Why AI Makes Some Workers 25% More Productive (And Others Slower)

TL;DR

What you need to know: A Harvard and BCG study of 758 consultants found AI users completed 12.2% more tasks, worked 25.1% faster, and produced higher-quality outputs. But the same study found that for certain tasks, AI users were 19% less accurate than those working without AI. The researchers called this the "jagged technological frontier." The workers getting the biggest gains have learned where that frontier is. Most people haven't.

Key findings:

AI gives a real productivity edge for tasks inside its strengths: writing, summarizing, brainstorming, coding

For tasks outside those strengths, AI can actively hurt your accuracy

The gap between calibrated AI users and everyone else is growing in 2026

Building AI into a repeatable workflow matters more than which tool you use

Keeping your judgment in the loop is what separates power users from overusers

Harvard Business School and Boston Consulting Group ran a widely cited AI workplace study. They gave 758 consultants 18 realistic work tasks. Some used AI. Some didn't.

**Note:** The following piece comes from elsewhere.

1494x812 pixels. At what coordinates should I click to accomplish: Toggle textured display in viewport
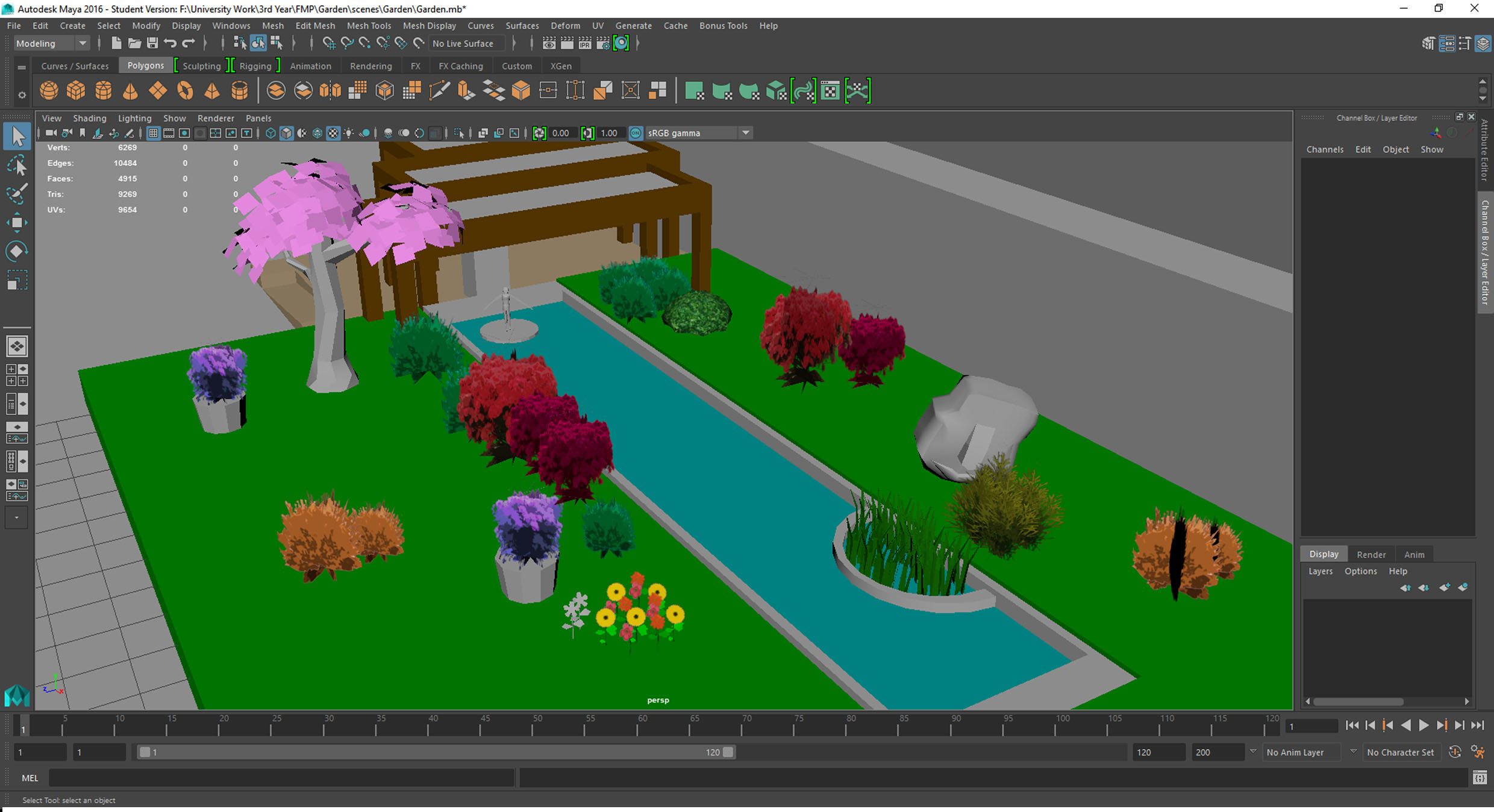coord(333,133)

The results split sharply.

The AI-using group finished 12.2% more tasks, worked 25.1% faster, and produced measurably better outputs. For a knowledge worker putting in 40 hours a week, that 25% speed gain means finishing Friday's work by Thursday afternoon.

But here's what most people skip over.

For tasks that fell outside AI's strengths, the same consultants using AI were 19% less likely to produce the correct answer than those working without it. In some cases, AI actively hurt performance.

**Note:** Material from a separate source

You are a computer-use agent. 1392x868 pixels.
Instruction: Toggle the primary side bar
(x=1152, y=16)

The researchers called this the "jagged technological frontier." The workers getting the biggest gains know where that frontier is. Most people don't.

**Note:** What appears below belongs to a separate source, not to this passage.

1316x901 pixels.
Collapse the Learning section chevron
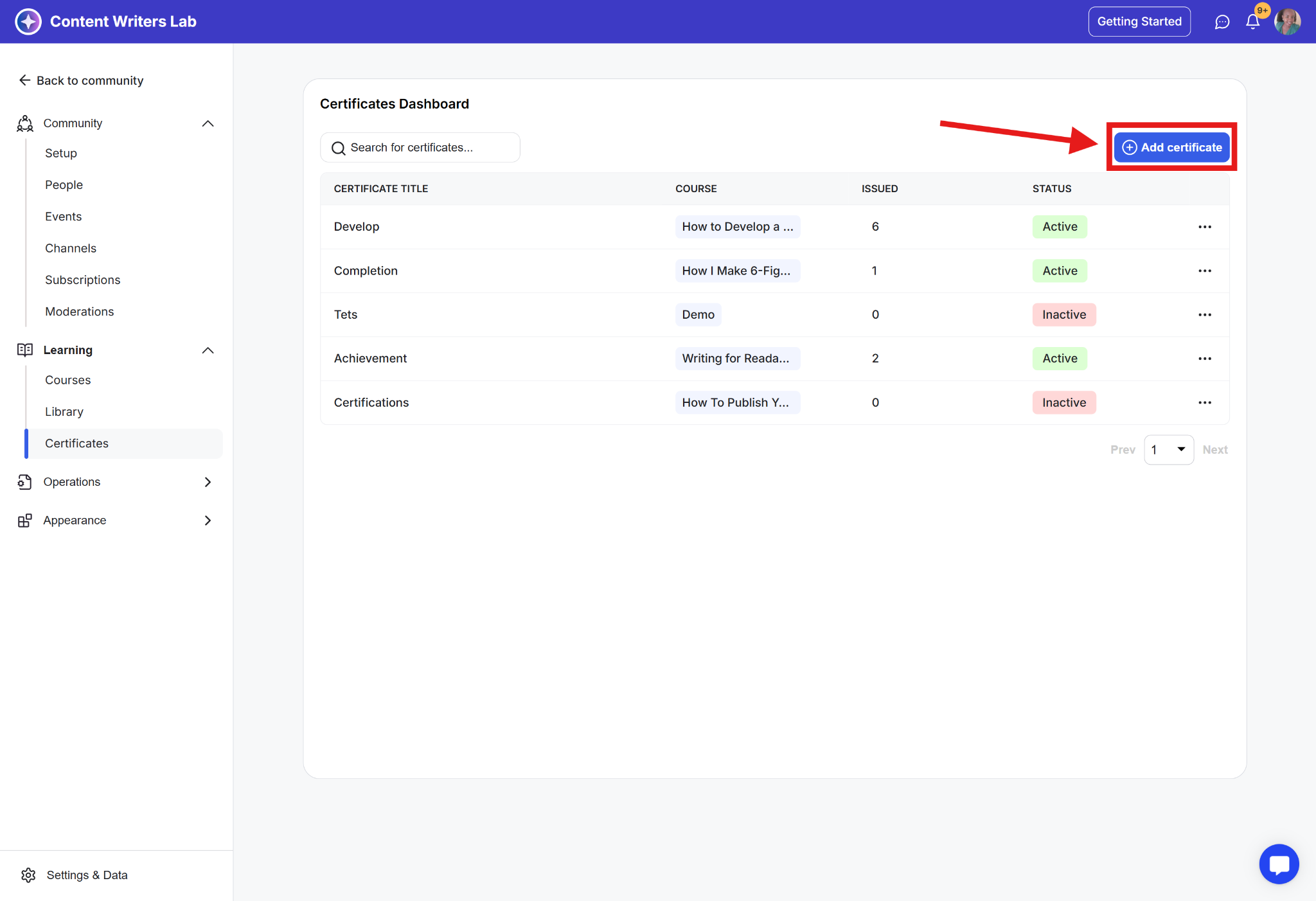point(208,350)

The Jagged Technological Frontier, Explained

Picture a map of every task a knowledge worker does. Writing emails. Researching markets. Analyzing data. Building presentations. Debugging code. Making judgment calls on ambiguous problems.

Now draw a jagged, irregular border through that map. Inside the border: tasks where AI excels. Outside: tasks where AI struggles, confuses, or actively misleads.

The frontier is jagged because it's counterintuitive. AI is excellent at drafting a persuasive email but can confidently produce a wrong financial calculation. It can summarize a 50-page report in 30 seconds but miss the single paragraph that changes everything. It writes solid boilerplate code but gets logic wrong when the problem is genuinely novel.

The workers thriving with AI learn this frontier through experience. They stop treating AI like a universal answer machine. They start treating it like a specialist with a specific range.

Three Types of AI Users

After two-plus years of watching how professionals use AI, most people fall into three groups.

Skeptics barely use AI. They tried it once, got a mediocre result, and went back to what they know. They're leaving 25% efficiency gains on the table. The gap between them and their AI-fluent peers compounds over time.

Overusers apply AI to everything. Every email, every decision, every piece of research. They're the ones the BCG study warned about. They're faster on easy tasks but worse on the ones that actually matter. They've outsourced their judgment without realizing it.

Calibrated users are selective. They've mapped their own jagged frontier through trial and error. They know which parts of their workflow AI accelerates. They trust AI for the first draft but not the final decision.

Most people sit somewhere between skeptic and overuser. Very few are fully calibrated yet. That's exactly what makes it an advantage.

What Calibrated AI Users Actually Do Differently

They've mapped their frontier

Calibrated users have a mental shortlist of what AI reliably helps with. For most knowledge workers, that list includes:

First drafts of anything: emails, proposals, reports, code
Summarizing long documents, meeting notes, research papers
Brainstorming options when you're stuck and need to see the space quickly
Explaining unfamiliar concepts without jargon
Repetitive formatting and data transformation tasks

And the list excludes:

Novel problems that require original judgment
Anything where being wrong has real consequences and won't be caught in review
Tasks depending on context AI doesn't have: company strategy, recent events, niche domain knowledge
Creative work where "good enough" isn't good enough

Knowing this list changes how you use AI. You stop throwing hard judgment calls at it and expecting a reliable answer.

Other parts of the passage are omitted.